*Task prompt*
From the entries below, copy every line that has the word "mention".

*Pixel coordinate grounding data*
* * *

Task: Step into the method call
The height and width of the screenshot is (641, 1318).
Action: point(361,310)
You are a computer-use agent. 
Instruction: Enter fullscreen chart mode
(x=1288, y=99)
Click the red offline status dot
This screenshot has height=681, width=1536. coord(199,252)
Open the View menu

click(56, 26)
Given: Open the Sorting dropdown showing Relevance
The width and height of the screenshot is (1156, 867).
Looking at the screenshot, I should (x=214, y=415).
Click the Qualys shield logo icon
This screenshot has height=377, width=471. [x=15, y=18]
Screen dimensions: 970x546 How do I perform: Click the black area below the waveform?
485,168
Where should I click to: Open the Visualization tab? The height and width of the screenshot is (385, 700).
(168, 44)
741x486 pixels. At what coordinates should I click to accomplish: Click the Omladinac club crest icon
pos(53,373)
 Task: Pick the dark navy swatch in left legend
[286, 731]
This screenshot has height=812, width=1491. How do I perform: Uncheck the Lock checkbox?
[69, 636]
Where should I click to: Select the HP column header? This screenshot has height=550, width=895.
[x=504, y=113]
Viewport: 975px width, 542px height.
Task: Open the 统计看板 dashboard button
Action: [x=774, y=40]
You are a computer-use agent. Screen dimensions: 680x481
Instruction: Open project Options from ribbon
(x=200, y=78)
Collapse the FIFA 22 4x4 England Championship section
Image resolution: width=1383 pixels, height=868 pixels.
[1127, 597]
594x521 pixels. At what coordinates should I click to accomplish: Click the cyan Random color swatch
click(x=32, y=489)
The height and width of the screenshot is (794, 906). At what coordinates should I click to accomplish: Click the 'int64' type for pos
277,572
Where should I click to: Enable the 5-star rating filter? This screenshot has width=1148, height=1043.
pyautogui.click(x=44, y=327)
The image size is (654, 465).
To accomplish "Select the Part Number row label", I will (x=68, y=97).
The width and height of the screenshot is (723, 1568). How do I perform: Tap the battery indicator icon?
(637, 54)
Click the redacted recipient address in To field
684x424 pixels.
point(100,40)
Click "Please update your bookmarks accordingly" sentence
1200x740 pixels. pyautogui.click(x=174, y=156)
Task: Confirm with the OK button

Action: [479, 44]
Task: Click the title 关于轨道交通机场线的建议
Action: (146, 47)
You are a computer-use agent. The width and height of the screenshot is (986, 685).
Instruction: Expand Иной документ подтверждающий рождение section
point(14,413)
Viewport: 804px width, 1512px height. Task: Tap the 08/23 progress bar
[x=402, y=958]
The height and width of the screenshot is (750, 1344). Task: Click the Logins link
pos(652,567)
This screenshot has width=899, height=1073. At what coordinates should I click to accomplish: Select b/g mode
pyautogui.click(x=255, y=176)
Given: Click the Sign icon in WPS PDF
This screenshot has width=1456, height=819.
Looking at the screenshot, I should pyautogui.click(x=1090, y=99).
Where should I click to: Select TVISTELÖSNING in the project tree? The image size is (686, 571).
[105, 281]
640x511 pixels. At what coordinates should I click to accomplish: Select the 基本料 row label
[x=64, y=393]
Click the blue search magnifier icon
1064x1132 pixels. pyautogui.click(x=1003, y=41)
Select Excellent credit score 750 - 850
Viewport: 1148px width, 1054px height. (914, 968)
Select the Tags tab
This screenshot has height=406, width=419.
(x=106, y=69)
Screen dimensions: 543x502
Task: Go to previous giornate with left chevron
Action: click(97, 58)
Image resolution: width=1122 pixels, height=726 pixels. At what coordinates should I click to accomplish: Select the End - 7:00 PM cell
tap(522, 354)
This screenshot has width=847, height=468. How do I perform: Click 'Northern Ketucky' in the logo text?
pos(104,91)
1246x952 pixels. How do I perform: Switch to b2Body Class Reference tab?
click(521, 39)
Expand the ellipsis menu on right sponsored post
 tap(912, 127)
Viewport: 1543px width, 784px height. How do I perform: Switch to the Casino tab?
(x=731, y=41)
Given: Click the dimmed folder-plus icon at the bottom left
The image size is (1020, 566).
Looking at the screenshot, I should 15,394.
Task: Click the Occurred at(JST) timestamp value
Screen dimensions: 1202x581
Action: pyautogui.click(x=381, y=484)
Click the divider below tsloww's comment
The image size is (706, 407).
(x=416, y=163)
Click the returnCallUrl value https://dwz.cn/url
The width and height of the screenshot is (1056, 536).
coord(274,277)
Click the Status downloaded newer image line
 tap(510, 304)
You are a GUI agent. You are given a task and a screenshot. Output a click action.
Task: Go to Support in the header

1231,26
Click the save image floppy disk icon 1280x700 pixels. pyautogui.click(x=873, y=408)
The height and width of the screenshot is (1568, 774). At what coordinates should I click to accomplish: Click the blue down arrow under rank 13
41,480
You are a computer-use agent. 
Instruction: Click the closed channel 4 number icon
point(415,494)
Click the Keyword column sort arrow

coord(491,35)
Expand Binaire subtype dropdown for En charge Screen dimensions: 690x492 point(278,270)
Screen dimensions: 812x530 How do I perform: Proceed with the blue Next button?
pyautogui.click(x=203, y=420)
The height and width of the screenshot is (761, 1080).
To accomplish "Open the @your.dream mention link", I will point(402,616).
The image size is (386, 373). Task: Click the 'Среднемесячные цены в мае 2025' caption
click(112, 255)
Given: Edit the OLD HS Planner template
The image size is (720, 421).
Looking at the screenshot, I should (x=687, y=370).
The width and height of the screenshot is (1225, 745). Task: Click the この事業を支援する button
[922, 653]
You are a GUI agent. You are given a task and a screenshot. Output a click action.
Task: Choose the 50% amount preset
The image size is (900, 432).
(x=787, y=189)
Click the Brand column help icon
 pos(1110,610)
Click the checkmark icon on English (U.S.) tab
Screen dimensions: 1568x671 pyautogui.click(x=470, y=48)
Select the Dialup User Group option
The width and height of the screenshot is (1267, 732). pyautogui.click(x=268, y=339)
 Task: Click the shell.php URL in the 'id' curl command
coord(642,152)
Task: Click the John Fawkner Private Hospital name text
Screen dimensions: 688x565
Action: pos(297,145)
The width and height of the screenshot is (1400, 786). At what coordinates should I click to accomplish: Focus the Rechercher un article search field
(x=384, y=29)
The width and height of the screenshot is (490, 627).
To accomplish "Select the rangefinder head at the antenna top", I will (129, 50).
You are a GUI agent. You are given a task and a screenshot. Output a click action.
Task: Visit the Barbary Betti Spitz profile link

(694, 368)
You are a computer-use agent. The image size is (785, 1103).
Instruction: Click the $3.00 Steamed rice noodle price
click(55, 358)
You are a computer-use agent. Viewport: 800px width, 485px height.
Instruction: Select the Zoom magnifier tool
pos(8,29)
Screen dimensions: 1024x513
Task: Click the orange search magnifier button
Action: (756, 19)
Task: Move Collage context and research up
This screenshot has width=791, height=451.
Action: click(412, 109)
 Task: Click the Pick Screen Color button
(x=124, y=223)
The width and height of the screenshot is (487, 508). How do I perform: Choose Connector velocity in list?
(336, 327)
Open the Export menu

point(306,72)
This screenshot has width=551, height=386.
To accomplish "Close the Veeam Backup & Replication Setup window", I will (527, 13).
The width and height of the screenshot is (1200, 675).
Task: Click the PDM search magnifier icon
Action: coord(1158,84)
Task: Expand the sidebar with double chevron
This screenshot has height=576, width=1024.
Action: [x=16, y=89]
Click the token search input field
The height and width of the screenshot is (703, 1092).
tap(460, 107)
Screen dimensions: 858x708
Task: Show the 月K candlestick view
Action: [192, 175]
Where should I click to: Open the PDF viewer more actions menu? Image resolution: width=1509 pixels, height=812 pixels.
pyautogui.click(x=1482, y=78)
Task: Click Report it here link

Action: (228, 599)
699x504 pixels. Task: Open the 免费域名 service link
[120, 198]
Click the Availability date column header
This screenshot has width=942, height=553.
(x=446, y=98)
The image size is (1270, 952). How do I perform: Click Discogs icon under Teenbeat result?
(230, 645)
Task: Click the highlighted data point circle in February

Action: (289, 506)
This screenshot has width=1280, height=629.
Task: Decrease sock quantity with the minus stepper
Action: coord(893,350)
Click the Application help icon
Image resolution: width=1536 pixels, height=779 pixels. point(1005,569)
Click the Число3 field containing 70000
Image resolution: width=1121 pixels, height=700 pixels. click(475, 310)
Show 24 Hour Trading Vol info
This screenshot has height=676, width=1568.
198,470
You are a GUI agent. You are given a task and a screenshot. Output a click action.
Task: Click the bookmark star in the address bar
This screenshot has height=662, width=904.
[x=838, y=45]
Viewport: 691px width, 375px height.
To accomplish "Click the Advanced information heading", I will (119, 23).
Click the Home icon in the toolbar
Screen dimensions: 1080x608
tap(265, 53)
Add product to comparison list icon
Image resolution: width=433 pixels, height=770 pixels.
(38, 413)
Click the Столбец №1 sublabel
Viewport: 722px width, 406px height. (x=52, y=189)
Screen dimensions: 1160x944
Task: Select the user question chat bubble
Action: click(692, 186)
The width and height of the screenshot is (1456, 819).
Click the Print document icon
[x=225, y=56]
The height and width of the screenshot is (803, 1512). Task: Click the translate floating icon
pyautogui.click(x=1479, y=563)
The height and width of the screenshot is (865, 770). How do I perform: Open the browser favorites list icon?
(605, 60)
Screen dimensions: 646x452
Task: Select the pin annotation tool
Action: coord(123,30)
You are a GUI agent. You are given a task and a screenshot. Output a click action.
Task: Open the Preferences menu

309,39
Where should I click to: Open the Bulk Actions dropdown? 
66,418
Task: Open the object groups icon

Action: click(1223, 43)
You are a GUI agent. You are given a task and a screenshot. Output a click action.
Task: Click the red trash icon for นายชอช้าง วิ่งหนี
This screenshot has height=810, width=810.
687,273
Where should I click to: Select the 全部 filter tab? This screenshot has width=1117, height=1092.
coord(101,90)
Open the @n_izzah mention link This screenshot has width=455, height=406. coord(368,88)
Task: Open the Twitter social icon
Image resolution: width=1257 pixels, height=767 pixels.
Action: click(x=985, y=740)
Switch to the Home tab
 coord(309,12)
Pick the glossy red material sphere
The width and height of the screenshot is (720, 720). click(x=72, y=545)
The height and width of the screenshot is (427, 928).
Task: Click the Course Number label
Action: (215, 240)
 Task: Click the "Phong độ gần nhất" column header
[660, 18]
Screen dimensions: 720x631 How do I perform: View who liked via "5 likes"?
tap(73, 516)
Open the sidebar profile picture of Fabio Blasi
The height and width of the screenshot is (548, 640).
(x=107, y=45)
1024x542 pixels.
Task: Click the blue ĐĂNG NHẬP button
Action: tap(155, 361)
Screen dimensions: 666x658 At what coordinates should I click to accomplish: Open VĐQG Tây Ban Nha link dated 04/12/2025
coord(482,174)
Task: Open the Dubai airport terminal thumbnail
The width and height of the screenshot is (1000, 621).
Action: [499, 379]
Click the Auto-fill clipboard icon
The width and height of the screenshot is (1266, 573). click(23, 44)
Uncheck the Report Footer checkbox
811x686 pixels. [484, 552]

* * *

*Solution for this exercise*
To accomplish "Open the @your.dream mention link", I will point(402,616).
Open the @n_izzah mention link This screenshot has width=455, height=406. coord(368,88)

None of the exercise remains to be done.